The Role of the Brain in ACL Injury

When we think of ACL injury, phrases such as dynamic knee valgus and quadriceps-to-hamstrings strength are the first that come to mind, among other potential biomechanical and neuromuscular risk factors. As a lower extremity biomechanist, I initially believed that focusing our efforts on lower extremity function and strength would solve our big ACL injury problem. However, my dissertation research (the relationship between sports-related concussion and lower extremity injury)6–8 has led me to believe we are largely ignoring another important area when it comes to ACL injury…the brain! In this blog, I discuss how the brain plays a crucial role in ACL injury by providing both theoretical and data-driven rationales. While the research on the relationship between the brain and ACL injury is still in its relative infancy, there are a lot of exciting avenues that can be taken to help coaches and clinicians further refine risk reduction strategies for their athletes.

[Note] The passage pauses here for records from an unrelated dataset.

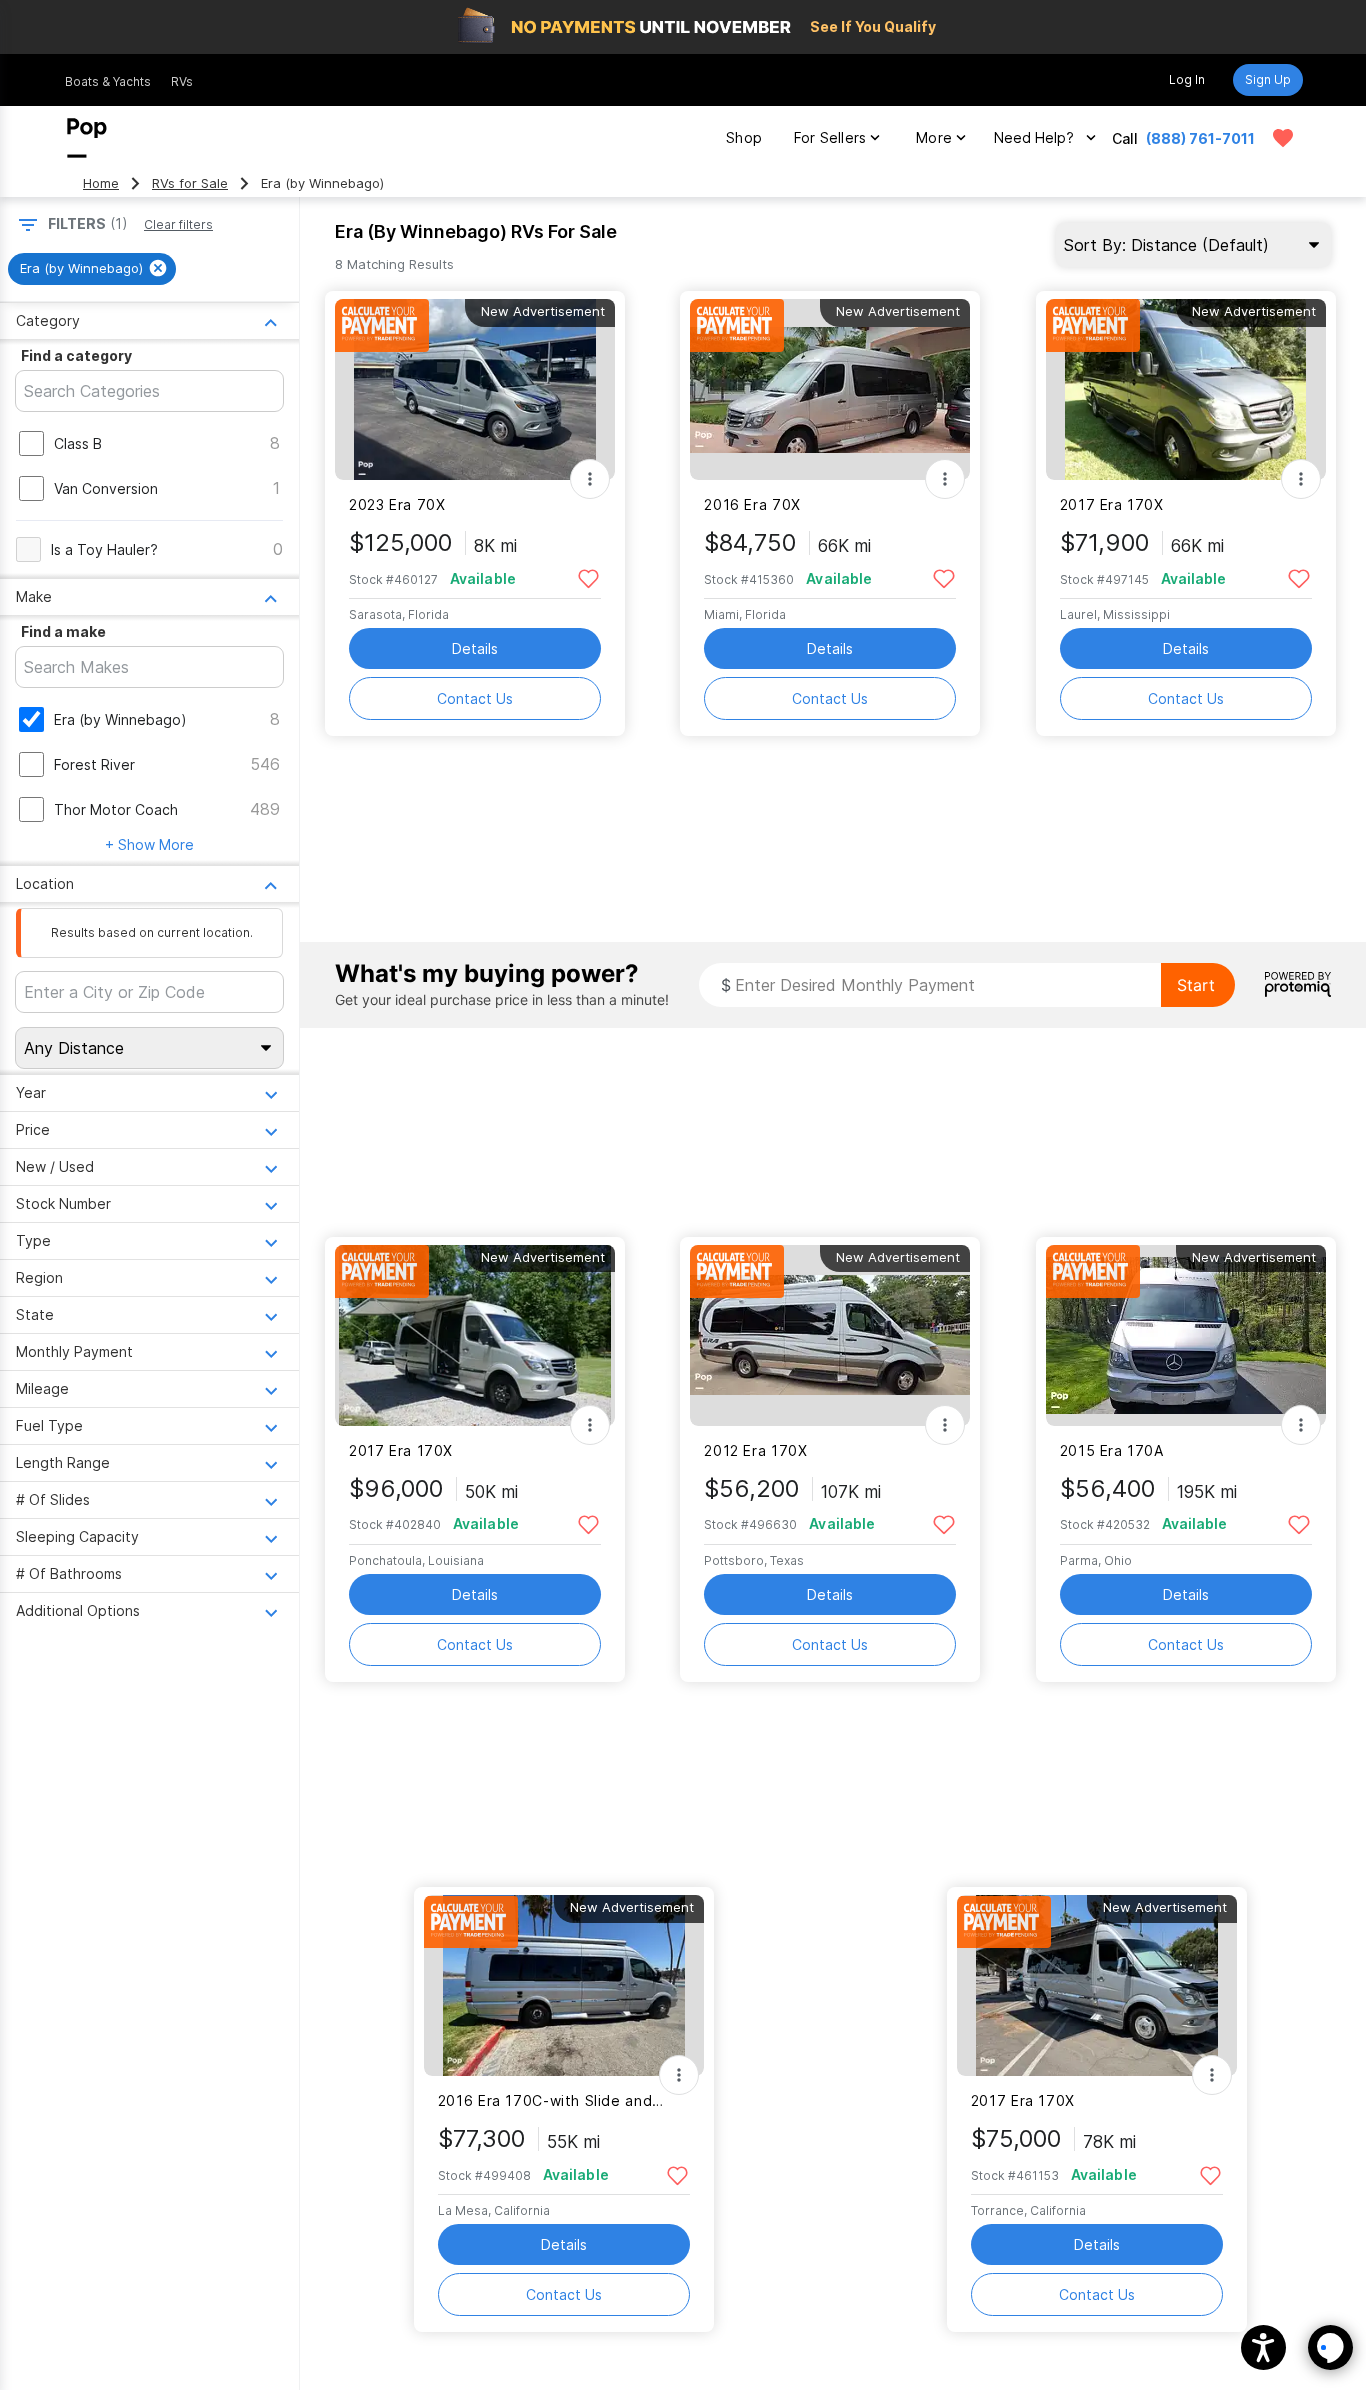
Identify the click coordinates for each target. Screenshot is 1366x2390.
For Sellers (830, 137)
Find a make (63, 631)
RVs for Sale (190, 183)
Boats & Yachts (108, 81)
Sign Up (1268, 79)
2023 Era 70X (397, 504)
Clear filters (178, 224)
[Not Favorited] (588, 577)
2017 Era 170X (1112, 504)
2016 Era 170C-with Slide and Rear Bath (551, 2100)
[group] (92, 269)
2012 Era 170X (755, 1450)
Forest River (94, 764)
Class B (78, 443)
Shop (744, 137)
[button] (1263, 2347)
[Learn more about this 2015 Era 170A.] (1186, 1335)
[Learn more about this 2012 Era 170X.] (830, 1335)
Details (475, 648)
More (934, 137)
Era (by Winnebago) (120, 719)
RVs (182, 81)
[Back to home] (87, 138)
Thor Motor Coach (116, 809)
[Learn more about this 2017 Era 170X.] (1186, 389)
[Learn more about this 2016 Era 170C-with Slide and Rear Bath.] (564, 1985)
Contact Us (475, 698)
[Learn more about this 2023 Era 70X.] (475, 389)
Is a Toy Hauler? (104, 549)
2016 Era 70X (752, 504)
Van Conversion (106, 488)
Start (1196, 985)
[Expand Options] (590, 479)
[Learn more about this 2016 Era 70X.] (830, 389)
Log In (1187, 79)
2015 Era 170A (1112, 1450)
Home (101, 183)
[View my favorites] (1283, 138)
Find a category (76, 355)
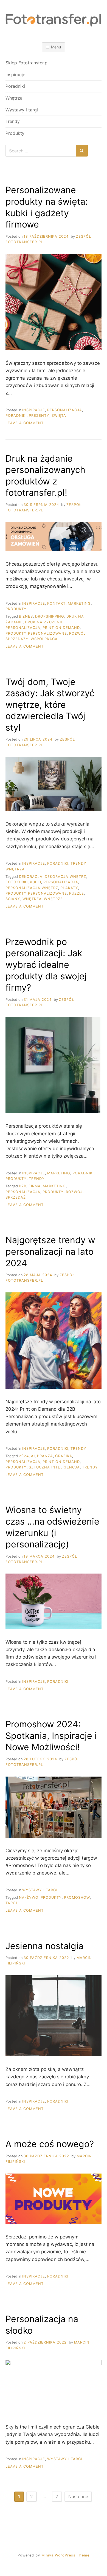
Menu (56, 47)
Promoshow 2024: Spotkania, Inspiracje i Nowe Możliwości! (51, 1735)
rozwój (74, 1192)
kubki (35, 882)
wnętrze (53, 899)
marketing (54, 1186)
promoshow (77, 1897)
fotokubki (16, 882)
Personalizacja (64, 410)
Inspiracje (15, 74)
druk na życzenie (44, 622)
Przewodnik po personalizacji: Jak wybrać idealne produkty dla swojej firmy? (46, 964)
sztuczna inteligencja (54, 1467)
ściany (12, 899)
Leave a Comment (24, 423)
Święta (59, 415)
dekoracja (31, 877)
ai (33, 1456)
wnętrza (32, 899)
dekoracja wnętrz (65, 877)
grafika (63, 1456)
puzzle (76, 893)
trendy (90, 1467)
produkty (53, 1192)
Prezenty (39, 415)
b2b (22, 1186)
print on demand (61, 628)
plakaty (69, 888)
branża (45, 1456)
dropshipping (49, 616)
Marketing (79, 603)
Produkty (14, 133)
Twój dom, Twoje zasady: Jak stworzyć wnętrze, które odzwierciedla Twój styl (49, 704)
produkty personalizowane (36, 633)
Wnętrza (13, 98)
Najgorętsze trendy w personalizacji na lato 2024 (50, 1251)
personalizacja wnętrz (31, 888)
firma (35, 1186)
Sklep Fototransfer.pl (27, 62)
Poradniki (15, 86)
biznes (26, 616)
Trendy (12, 121)
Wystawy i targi (21, 110)
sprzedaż (15, 1197)
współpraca (44, 639)
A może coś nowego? (49, 2144)
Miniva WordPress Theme (65, 2555)
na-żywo (28, 1897)
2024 (24, 1456)
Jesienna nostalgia (44, 1946)
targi (11, 1903)
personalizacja (22, 628)
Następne (78, 2496)
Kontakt (56, 603)
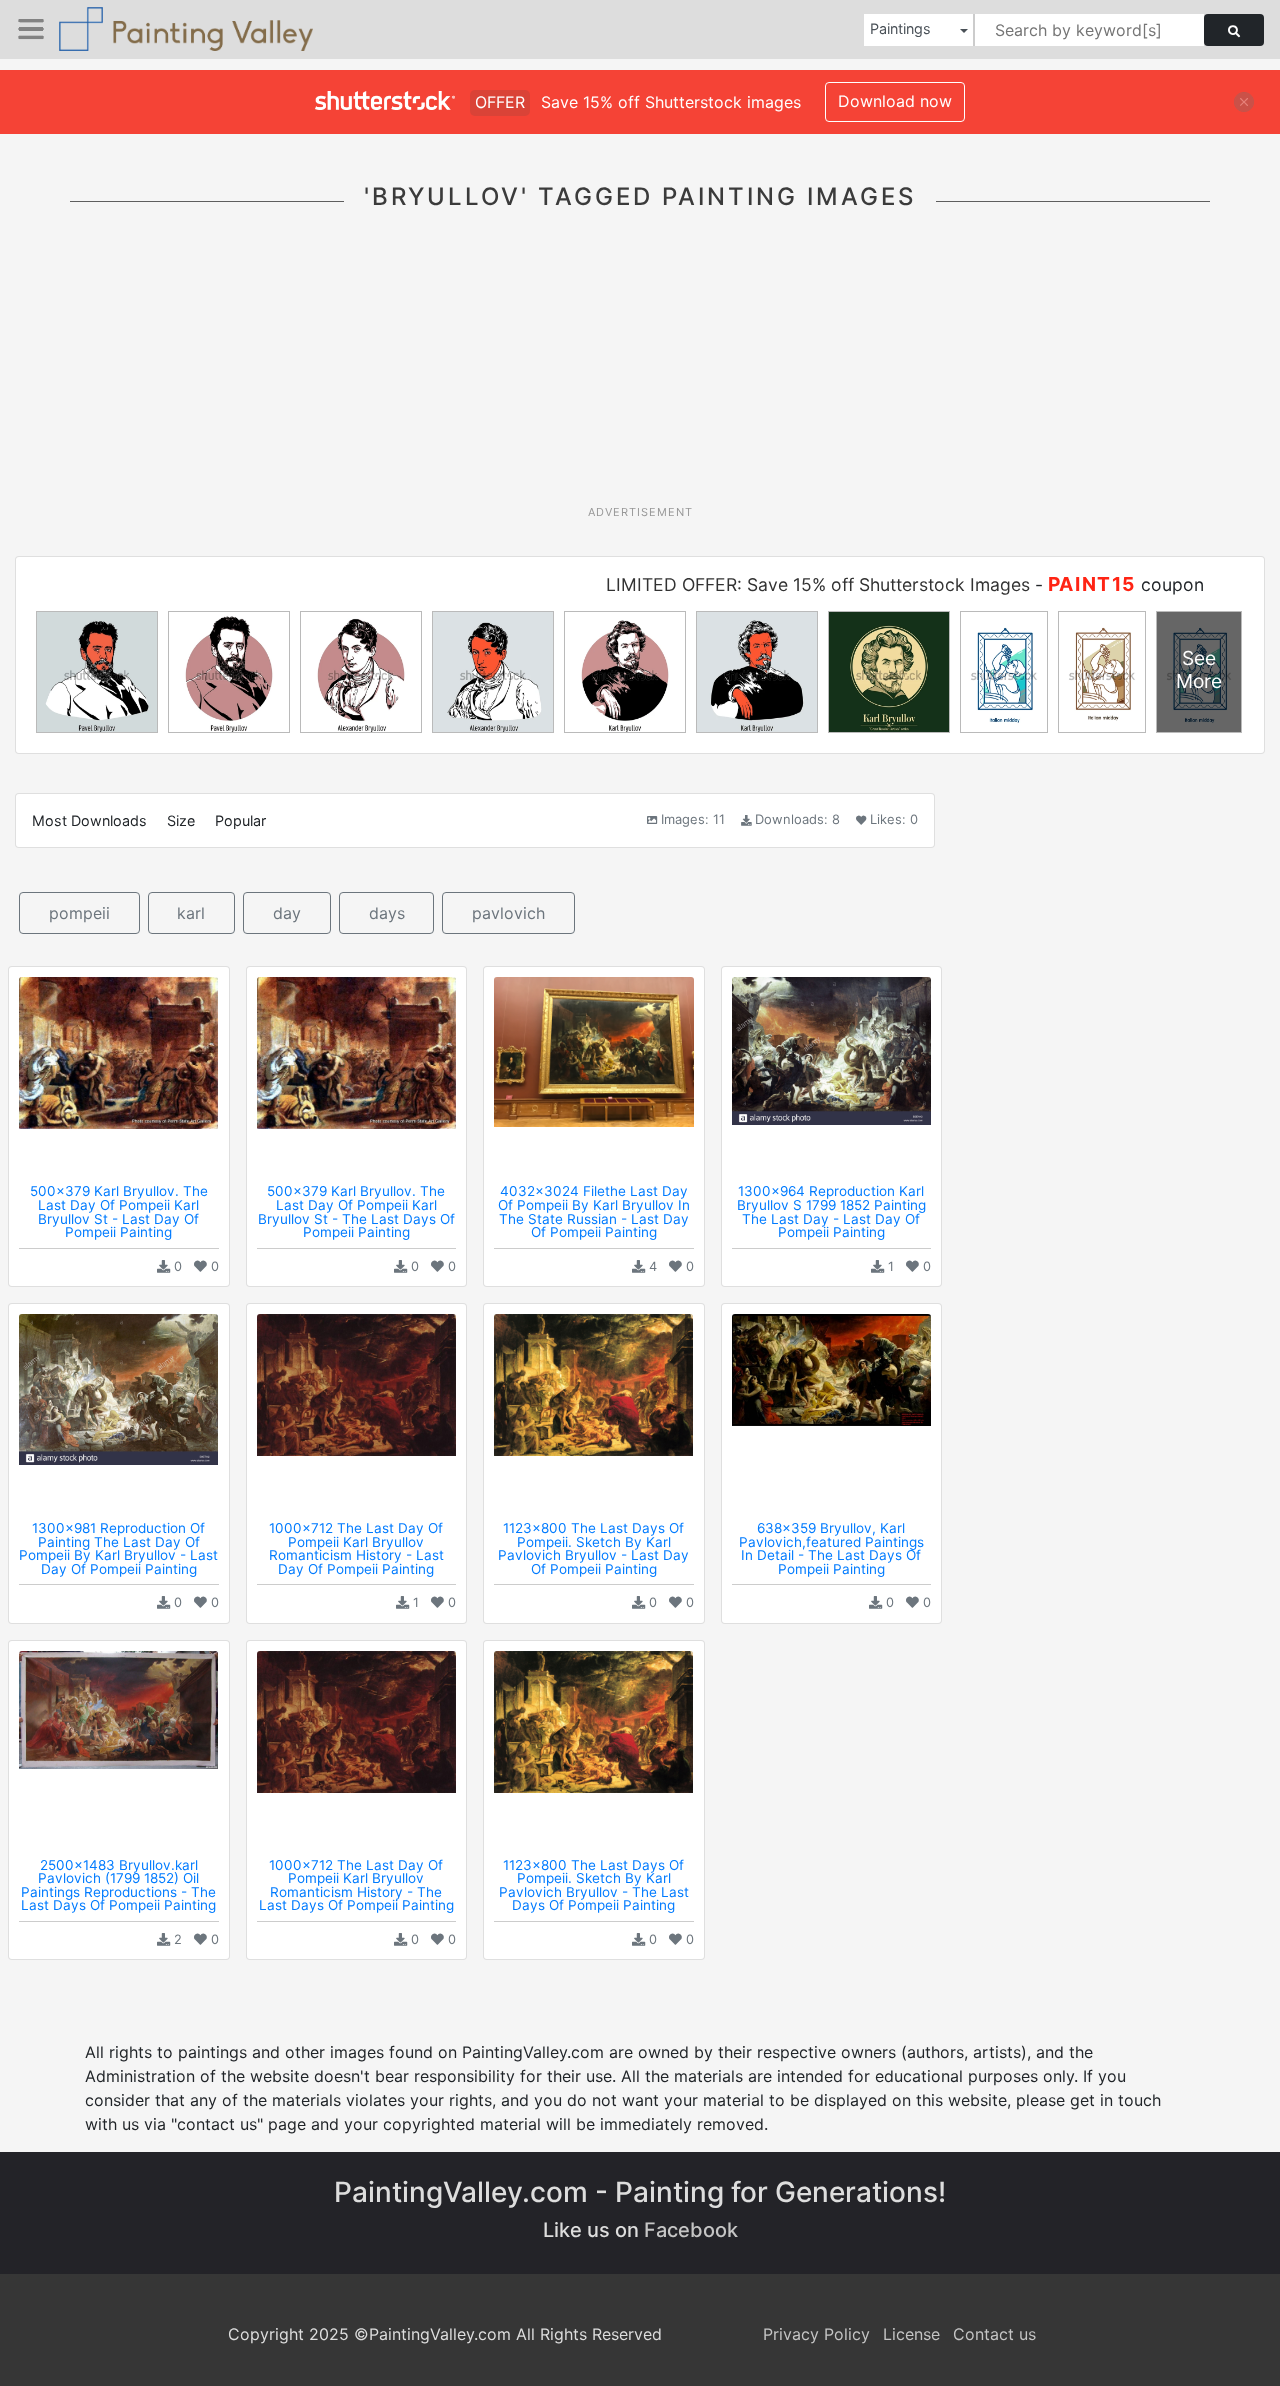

Before diving into some of the research, we should first take a step back and consider the complexity of a dynamic sporting environment. Take for example, an American football running back who is about to receive a handoff during a game. Some of the key neurocognitive components may include:

All of this must be completed in seconds or less! We take for granted how truly demanding a sporting environment is from the standpoint of perceiving stimuli and subsequently acting upon this information. To complete any given movement in sport, an athlete interacts with their environment based upon the nature of stimuli, the complexity of neuromuscular action, and the number of response options (Figure 1).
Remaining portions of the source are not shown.